How Nature Impacts Our Well-being

Nature has a much greater effect on our health than we normally think.

Philip Ostrowski, Staff Writer

In our increasingly urban, solitary, technology consumed world, many people’s mental health has been withering. Depression and anxiety has been on a major rise the past many years. Increased time inside (partly from COVID-19) and excessive time using screens increases the negative mental effects.

Gallup, an analytics and advisory company, asks Americans every year their mental health status. Back in 2019, those who had excellent/good mental health made up 85% of the population, and those who were rated excellent made up 43%.


Looking at the statistics now (from 2020), only 76% of the population rates themselves as excellent/good, down by 9%. There is a noticeable trend of Americans slowly becoming less happy in their current state due to factors like technology, politics, or their environment.

However, there is a way to help this, and possibly reverse many of the effects of over-stimulation from sources like the internet. Put away the phone, and step outside.

Nature has dozens of positive effects on the brain and body. Numerous studies have concluded that nature decreases stress, releases attention fatigue, increases creativity, and much more. 

For starters, being immersed in nature calms the mind and puts it at rest. In the study “The urban brain: analyzing outdoor physical activity with mobile EEG”, scientists measured brain activity with a mobile electroencephalography (EEG) device. The device measured from multiple channels labels as “excitement (short-term), frustration, engagement, long-term excitement (or arousal) and meditation.”

The participants in the study went on a 25 minute walk through areas of Edinburgh. Separated into 3 zones, each area was unique: zone 1 was a urban shopping street, zone 2 was a path through green space, and zone 3 was a busy commercial street. It was recorded that when walking through green spaces, there was evidence of “lower frustration, engagement and arousal, and higher meditation… and higher engagement when moving out of it.”
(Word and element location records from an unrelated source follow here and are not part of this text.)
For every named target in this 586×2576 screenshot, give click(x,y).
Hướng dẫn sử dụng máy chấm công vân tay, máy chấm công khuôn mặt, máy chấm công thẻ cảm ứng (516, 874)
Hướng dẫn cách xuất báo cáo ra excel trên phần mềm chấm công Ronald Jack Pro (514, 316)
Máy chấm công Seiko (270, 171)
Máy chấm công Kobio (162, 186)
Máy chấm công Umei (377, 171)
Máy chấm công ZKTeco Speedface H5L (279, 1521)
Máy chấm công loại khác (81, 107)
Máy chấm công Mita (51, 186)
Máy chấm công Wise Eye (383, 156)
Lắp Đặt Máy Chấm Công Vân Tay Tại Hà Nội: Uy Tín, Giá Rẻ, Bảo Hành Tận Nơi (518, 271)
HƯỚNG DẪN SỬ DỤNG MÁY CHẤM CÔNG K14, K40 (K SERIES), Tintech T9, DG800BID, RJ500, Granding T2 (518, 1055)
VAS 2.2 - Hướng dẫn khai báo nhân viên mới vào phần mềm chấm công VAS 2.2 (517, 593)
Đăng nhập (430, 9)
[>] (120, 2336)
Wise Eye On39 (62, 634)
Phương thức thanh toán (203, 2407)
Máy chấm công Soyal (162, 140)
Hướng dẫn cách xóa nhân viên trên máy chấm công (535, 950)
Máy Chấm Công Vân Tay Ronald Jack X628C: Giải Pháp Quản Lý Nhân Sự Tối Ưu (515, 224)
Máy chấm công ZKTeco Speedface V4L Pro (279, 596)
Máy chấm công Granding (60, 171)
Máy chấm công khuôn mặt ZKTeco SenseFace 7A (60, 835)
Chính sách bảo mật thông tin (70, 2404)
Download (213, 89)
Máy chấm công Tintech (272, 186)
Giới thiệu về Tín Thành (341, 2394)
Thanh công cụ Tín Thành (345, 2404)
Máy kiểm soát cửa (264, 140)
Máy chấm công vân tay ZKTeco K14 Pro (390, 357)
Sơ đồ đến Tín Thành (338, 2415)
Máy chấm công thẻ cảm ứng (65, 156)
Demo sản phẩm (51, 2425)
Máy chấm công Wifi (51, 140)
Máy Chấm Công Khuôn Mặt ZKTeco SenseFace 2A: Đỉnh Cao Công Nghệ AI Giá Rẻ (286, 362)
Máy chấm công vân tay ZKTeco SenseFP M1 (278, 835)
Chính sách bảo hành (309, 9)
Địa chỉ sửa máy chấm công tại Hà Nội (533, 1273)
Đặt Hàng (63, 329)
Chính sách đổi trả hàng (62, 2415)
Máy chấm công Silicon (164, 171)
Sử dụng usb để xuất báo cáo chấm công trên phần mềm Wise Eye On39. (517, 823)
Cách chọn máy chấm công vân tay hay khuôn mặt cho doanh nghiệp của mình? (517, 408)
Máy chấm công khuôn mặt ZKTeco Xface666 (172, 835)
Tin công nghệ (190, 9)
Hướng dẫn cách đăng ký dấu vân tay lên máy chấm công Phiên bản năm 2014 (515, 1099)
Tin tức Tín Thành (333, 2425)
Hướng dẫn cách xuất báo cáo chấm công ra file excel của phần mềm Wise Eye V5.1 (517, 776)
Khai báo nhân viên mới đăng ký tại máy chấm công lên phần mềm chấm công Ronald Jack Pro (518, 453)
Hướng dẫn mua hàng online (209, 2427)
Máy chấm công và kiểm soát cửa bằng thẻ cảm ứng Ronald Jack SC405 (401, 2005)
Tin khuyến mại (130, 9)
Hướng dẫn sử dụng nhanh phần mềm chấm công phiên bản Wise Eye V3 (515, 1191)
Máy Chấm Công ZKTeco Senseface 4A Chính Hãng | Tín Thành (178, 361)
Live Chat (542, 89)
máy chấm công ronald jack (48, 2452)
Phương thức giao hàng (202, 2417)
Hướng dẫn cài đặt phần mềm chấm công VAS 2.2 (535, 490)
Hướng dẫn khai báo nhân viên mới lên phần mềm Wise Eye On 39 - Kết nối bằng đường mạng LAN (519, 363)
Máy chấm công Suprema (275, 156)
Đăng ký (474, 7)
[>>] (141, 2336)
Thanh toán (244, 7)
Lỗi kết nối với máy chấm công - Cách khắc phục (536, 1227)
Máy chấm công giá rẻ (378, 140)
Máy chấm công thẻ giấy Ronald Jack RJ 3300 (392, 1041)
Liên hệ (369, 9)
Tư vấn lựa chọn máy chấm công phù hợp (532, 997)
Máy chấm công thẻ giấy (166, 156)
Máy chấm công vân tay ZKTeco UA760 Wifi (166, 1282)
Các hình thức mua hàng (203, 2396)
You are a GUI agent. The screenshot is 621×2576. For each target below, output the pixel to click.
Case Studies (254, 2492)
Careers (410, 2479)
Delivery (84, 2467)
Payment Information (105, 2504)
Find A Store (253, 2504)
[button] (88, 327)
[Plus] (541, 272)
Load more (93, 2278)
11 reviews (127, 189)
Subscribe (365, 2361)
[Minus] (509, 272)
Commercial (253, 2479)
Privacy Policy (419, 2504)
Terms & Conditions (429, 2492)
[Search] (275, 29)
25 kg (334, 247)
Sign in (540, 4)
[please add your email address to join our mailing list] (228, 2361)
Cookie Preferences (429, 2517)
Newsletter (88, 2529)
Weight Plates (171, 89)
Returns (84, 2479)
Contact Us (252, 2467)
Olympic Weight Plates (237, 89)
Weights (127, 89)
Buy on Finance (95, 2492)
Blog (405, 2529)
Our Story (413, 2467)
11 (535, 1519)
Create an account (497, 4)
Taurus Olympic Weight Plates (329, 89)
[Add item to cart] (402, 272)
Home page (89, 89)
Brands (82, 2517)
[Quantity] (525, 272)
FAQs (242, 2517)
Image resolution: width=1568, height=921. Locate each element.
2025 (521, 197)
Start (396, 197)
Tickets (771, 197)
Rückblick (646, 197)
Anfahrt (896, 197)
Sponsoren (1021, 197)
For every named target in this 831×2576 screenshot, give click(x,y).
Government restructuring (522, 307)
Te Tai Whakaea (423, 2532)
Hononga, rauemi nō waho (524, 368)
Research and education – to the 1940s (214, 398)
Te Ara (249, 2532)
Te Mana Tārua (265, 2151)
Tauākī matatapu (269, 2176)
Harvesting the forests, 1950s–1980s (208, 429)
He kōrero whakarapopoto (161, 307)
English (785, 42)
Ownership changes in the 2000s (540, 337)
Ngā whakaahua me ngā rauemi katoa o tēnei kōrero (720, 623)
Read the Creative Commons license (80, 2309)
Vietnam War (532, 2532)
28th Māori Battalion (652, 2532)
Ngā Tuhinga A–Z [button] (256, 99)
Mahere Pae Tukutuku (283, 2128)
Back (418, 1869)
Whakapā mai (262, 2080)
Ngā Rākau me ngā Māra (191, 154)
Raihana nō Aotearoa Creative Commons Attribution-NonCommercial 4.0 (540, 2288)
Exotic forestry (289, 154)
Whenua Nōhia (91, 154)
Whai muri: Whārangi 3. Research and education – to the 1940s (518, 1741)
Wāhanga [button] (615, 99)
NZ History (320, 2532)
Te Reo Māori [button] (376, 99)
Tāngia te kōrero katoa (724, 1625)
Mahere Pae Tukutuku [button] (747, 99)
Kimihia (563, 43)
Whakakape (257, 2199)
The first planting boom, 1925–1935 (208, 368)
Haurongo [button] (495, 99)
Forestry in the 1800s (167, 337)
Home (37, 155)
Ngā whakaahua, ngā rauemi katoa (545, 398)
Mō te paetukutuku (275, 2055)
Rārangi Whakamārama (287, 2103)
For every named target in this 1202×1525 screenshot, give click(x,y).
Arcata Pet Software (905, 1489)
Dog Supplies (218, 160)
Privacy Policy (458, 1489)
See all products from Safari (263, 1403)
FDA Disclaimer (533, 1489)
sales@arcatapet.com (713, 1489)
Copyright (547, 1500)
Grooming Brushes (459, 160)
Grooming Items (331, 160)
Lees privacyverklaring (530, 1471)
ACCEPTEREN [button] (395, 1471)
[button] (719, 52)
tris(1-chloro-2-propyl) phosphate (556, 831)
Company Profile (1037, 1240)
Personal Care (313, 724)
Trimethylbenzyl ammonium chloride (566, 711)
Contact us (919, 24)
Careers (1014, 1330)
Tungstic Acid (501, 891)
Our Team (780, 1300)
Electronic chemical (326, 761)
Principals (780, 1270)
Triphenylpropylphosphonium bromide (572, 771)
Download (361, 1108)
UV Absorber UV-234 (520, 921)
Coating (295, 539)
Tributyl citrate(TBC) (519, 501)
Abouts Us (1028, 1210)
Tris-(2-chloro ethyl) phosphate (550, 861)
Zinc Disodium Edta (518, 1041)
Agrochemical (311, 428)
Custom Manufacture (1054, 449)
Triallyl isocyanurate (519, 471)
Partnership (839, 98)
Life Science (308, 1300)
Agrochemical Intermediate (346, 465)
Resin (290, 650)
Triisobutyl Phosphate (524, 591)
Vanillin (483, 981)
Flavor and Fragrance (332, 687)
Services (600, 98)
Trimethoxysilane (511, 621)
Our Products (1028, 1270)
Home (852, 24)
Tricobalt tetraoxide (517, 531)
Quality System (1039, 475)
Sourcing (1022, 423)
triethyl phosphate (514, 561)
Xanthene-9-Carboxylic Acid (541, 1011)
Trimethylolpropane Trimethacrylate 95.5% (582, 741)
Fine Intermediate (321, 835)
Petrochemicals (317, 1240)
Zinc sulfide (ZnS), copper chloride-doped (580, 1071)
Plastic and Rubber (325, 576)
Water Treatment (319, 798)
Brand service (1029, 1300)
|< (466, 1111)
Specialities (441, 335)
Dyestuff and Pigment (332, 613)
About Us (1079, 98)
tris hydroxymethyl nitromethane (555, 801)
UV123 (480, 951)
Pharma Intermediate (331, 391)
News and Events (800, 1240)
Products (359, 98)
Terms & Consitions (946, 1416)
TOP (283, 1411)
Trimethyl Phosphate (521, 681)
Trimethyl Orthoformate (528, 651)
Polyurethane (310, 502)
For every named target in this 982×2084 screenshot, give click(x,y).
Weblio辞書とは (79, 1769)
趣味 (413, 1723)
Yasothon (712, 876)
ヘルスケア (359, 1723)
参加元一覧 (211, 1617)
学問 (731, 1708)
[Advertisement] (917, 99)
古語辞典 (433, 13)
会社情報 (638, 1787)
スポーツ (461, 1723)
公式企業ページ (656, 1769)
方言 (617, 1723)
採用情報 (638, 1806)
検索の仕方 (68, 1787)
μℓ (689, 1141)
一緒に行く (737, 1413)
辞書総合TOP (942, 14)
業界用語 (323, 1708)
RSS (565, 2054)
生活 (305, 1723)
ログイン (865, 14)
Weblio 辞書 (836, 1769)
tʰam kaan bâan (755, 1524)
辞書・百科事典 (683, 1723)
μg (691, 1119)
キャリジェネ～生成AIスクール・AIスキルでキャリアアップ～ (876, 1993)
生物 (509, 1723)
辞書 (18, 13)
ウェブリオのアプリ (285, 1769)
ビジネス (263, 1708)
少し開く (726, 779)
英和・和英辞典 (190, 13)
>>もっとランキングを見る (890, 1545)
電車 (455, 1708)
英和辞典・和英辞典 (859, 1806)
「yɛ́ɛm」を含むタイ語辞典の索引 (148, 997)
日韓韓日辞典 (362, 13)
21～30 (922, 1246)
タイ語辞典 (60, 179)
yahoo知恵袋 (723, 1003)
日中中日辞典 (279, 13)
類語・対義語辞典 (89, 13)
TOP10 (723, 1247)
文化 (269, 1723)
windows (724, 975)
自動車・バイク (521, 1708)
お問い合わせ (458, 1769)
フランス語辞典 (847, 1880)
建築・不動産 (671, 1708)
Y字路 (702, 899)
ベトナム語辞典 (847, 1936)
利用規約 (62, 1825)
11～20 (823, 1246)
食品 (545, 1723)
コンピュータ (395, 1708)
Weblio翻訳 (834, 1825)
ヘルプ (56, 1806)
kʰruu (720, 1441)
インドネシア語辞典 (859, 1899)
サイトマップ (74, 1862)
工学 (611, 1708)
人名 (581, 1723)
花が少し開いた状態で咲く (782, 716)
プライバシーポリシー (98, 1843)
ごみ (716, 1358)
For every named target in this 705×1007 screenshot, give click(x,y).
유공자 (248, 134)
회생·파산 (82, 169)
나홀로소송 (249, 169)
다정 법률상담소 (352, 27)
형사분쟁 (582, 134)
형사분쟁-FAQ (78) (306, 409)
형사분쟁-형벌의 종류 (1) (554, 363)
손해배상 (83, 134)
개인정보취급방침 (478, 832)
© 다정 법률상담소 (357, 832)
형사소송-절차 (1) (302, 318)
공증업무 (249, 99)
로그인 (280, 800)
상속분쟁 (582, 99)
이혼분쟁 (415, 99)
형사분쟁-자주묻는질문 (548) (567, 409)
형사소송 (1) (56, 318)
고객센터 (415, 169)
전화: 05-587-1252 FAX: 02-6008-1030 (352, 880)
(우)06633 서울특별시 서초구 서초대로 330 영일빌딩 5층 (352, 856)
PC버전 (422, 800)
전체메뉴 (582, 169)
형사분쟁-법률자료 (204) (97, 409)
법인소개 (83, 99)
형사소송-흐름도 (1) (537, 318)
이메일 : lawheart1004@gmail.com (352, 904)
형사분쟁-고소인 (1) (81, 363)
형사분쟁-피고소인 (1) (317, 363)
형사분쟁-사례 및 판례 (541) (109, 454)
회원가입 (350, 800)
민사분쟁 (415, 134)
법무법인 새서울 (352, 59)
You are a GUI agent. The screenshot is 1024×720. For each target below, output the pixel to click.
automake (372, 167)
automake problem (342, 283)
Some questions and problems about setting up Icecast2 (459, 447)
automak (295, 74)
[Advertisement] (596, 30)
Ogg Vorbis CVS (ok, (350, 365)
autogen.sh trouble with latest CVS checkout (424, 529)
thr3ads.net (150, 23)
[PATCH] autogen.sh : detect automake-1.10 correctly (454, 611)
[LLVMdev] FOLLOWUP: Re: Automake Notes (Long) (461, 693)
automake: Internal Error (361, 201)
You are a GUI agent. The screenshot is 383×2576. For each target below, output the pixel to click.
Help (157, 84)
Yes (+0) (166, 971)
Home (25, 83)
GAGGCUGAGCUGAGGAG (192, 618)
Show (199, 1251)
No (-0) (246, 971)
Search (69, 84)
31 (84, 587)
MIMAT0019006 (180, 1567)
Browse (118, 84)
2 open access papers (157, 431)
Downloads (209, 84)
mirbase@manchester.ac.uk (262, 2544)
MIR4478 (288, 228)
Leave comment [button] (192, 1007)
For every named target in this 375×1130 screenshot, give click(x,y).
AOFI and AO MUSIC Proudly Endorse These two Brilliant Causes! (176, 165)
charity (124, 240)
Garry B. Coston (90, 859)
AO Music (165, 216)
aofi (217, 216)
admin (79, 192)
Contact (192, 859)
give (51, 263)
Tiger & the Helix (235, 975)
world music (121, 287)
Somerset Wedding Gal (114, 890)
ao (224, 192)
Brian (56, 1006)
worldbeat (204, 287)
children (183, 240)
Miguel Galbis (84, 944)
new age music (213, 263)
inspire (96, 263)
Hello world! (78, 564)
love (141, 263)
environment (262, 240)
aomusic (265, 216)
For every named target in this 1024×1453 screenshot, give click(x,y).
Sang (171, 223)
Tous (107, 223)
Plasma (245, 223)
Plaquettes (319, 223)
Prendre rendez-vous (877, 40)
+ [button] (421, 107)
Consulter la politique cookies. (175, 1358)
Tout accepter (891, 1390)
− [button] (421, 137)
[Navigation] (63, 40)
White, M.P., Alcock, I., Grellier, J. et al

Nature is associated with better well-being and good health, and according to this study, it takes about 120 minutes per week in green spaces to see significant effects. The study took 20,000 people, and much of the data was measured by the people participating. After the 120 minute mark, a vast majority reported better health and psychological well being. “The aim of the current study was to assess these relationships with a measure based on direct exposure to natural environments, rather than residential proximity.” It’s clear to see that nature has a substantial effect on the mind.

In a study in 2012, “Creativity in the Wild: Improving Creative Reasoning through Immersion in Natural Settings”, it is stated “Attention Restoration Theory (ART) suggests that exposure to nature can restore prefrontal cortex-mediated executive processes.” The conductors of the study took 56 people, half of them spent time backpacking for 4-6 days, and the other half did not. 

The no-hike group performed a series of Remote Associates Tests. The group that went backpacking, spending time outdoors and refreshing their minds, performed far better than the pre-hike group, 47% better. This clearly “indicates that there is a real, measurable cognitive advantage to be realized if we spend time truly immersed in a natural setting.”

Rising populations and urbanization is making the process of spending outside engulfed in nature far more difficult than before. Not everyone has access to green spaces or peaceful areas, which might explain higher levels of mental illness in these higher urban areas. “Cities are associated with higher rates of most mental health problems compared to rural areas: an almost 40% higher risk of depression, over 20% more anxiety, and double the risk of schizophrenia, in addition to more loneliness, isolation and stress.”

So I encourage you to make the effort to get outside when you can. It can do wonders for the soul and mind. Taking a walk, or a hike, a swim or anything of the sort can be quite refreshing. There is a lot more to the mind and mental health than many think, and the effect of nature is one idea that not many know about.